(Task) Starting with the line that contains "Task: Mark the diamond bullet before Educause" and going on through the end of the data, write those lines out again, swapping "diamond" for "square" and leaving everything else as it is.

━━━━━━━━

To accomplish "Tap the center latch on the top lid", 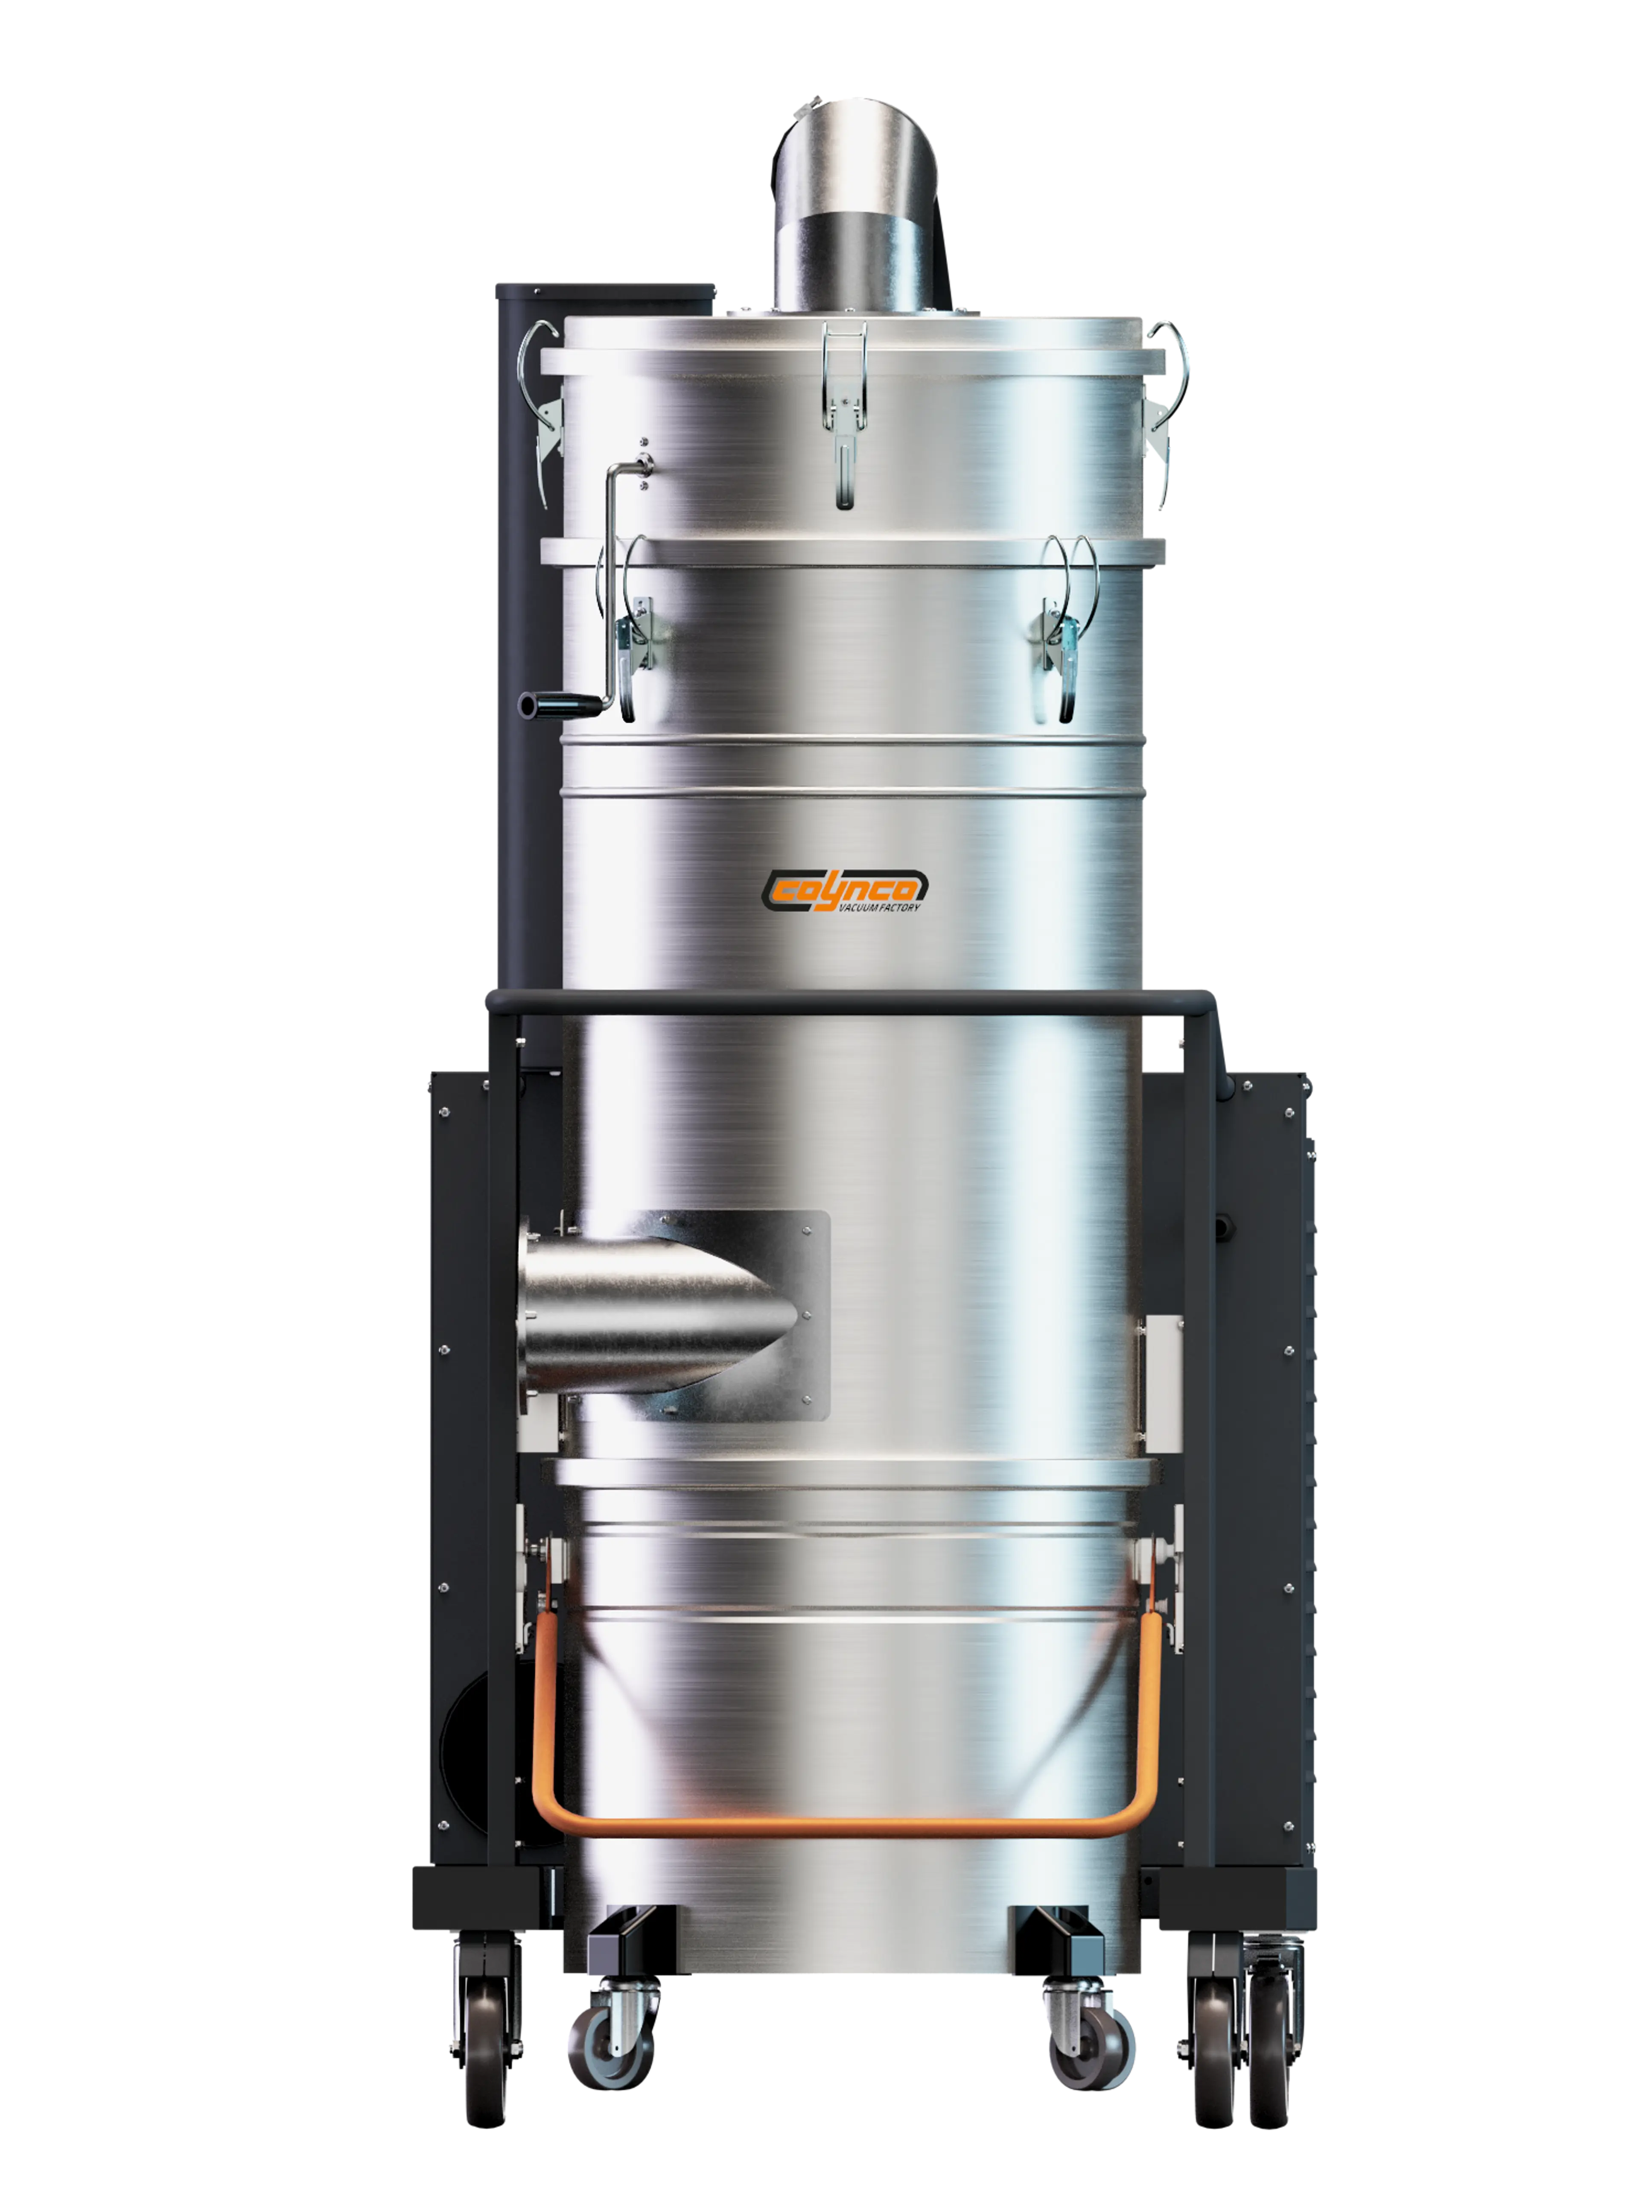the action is point(844,415).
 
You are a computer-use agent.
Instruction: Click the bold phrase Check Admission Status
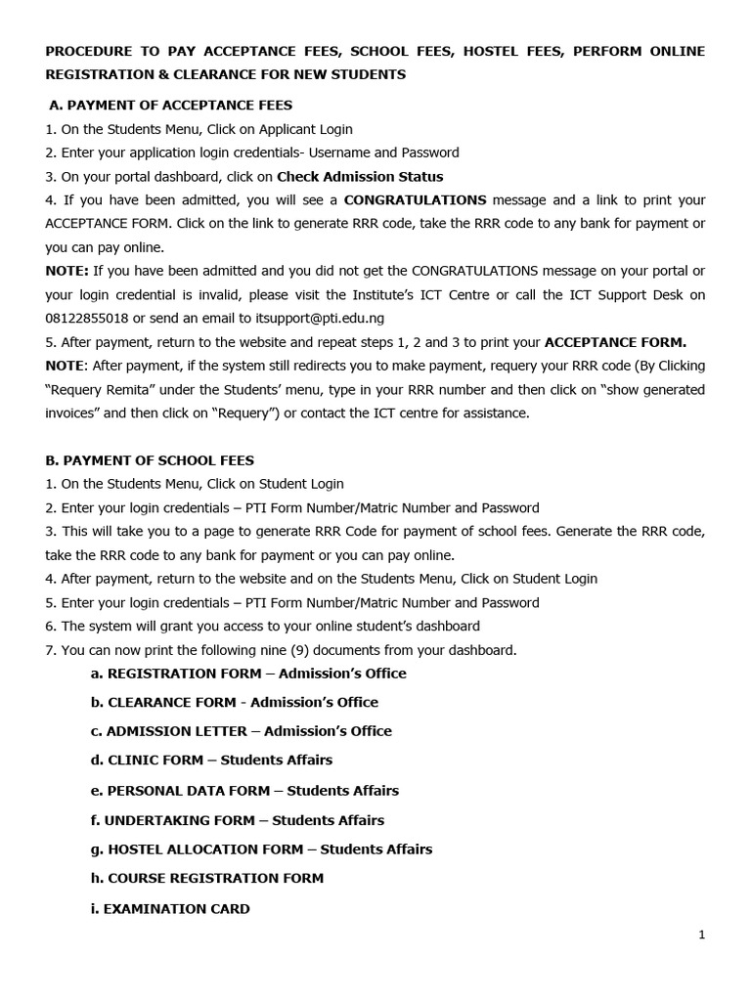[x=360, y=177]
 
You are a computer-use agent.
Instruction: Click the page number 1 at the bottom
[x=701, y=935]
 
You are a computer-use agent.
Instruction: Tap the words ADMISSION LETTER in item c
[x=176, y=731]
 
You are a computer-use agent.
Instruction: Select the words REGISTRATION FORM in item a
[x=184, y=673]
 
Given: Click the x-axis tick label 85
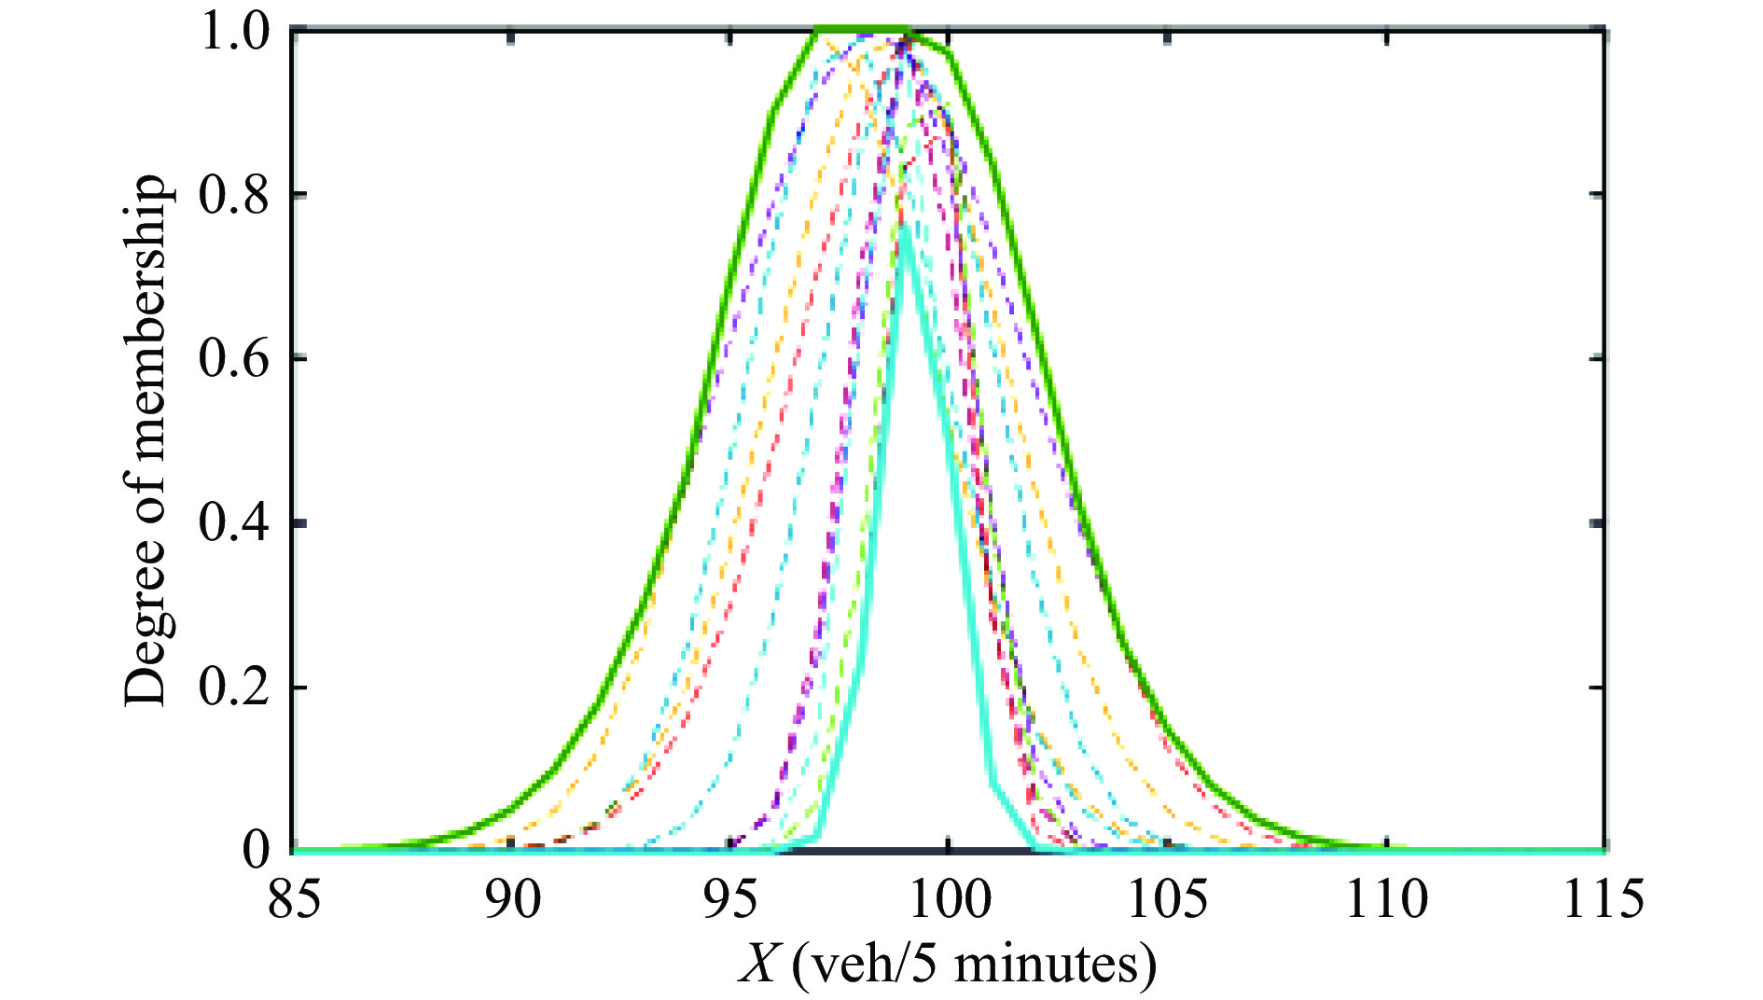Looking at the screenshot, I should tap(294, 900).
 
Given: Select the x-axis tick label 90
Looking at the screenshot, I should tap(512, 900).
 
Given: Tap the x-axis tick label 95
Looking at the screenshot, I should tap(730, 900).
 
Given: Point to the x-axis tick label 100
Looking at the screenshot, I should tap(948, 900).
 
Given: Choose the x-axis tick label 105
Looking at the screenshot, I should tap(1166, 900).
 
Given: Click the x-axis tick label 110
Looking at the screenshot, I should tap(1386, 900).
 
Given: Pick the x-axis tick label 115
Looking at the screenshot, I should tap(1603, 900).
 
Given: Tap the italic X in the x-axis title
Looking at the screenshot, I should tap(757, 965).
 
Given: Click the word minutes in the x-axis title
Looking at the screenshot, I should tap(1054, 965).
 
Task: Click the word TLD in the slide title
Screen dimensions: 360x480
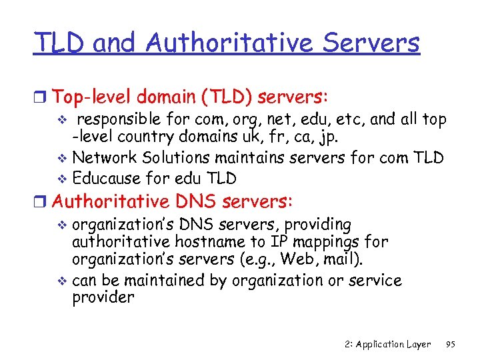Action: [x=59, y=43]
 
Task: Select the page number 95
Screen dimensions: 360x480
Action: [x=450, y=344]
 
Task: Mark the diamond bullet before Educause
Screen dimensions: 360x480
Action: [x=63, y=179]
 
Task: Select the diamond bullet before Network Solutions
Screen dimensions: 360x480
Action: [x=63, y=159]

━━━━━━━━

(Task response)
Task: Mark the square bullet before Educause
Screen dimensions: 360x480
Action: [x=63, y=179]
 
Task: Select the square bullet before Network Solutions
Screen dimensions: 360x480
Action: [x=63, y=159]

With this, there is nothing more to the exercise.